Und der Wind erzaehlt von Zaertlichkeit
Nun, vielleicht fällt er mir ja irgendwann wieder ein.« Sie zuckte gleichgültig die Achseln. »Schade, daß Raen schon abreisen mußte. Er hätte Hugh bestimmt gerne die letzte Ehre erwiesen. Er ist ein ausgesprochen rücksichtsvoller Mensch. Nun ja, er wird es sicher bald erfahren.«
»Würde er dann kehrtmachen und zurückkommen?« fragte Brenna, bemüht, die Furcht in ihrer Stimme zu unterdrücken.
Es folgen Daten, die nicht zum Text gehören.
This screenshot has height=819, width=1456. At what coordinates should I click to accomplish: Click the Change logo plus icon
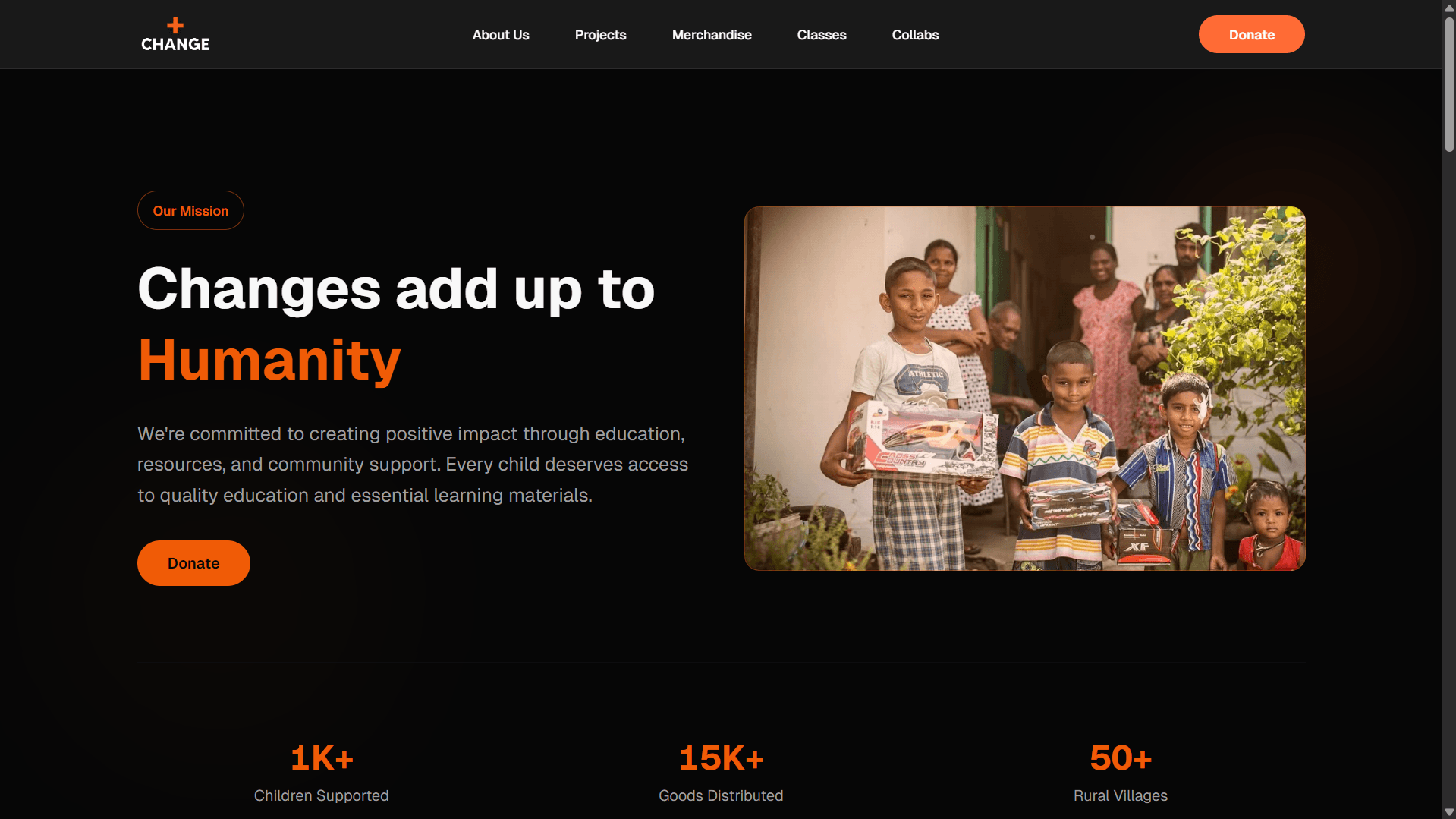(x=175, y=26)
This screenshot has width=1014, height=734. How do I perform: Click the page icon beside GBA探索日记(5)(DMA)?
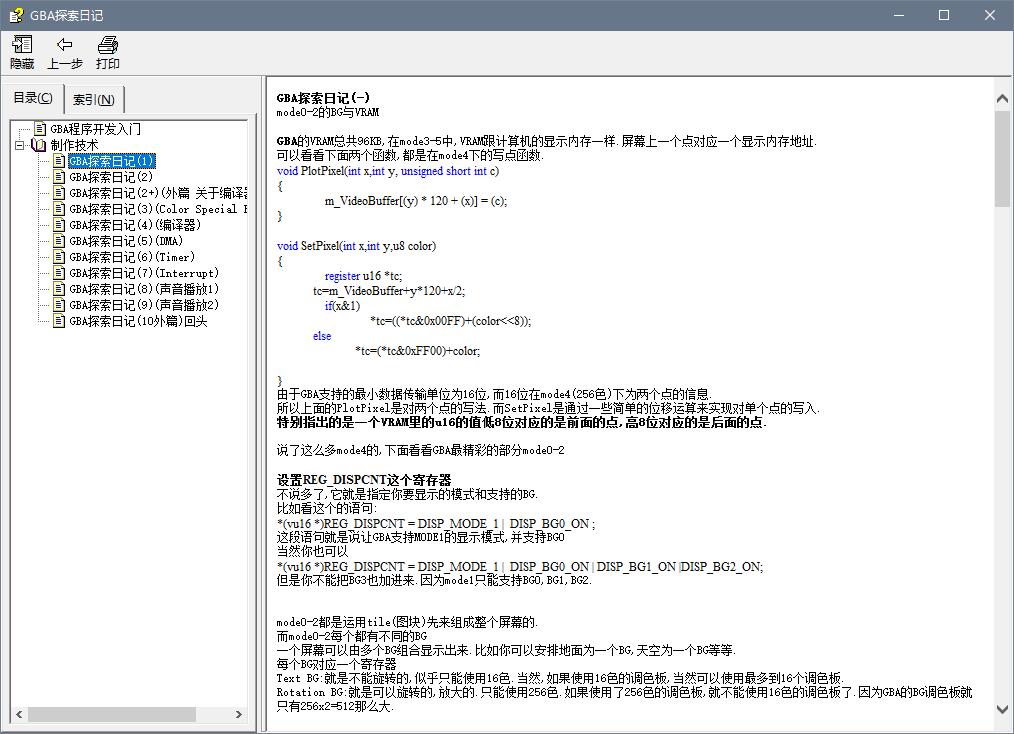pos(57,240)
»Vielleicht. Es hängt wohl davon ab, wo er sich gerade befindet, wenn die Nachricht ihn erreicht«, antwortete Euphemia. »Er wird es als seine Pflicht betrachten, an der Seite der anderen Lairds am Grab zu stehen, aber möglicherweise kann er Hughs Festung nicht mehr schnell genug erreichen. Wenn die anderen schon wieder abgereist sind, hat es ja keinen Sinn. Ich kann nur hoffen, daß er rechtzeitig Bescheid bekommt, denn ich weiß, daß er enttäuscht wäre, wenn er nicht dabei sein kann.«
»Aber Raen ist kein Laird, oder?«
»Er wird es aber bald sein«, erwiderte Euphemia scharf.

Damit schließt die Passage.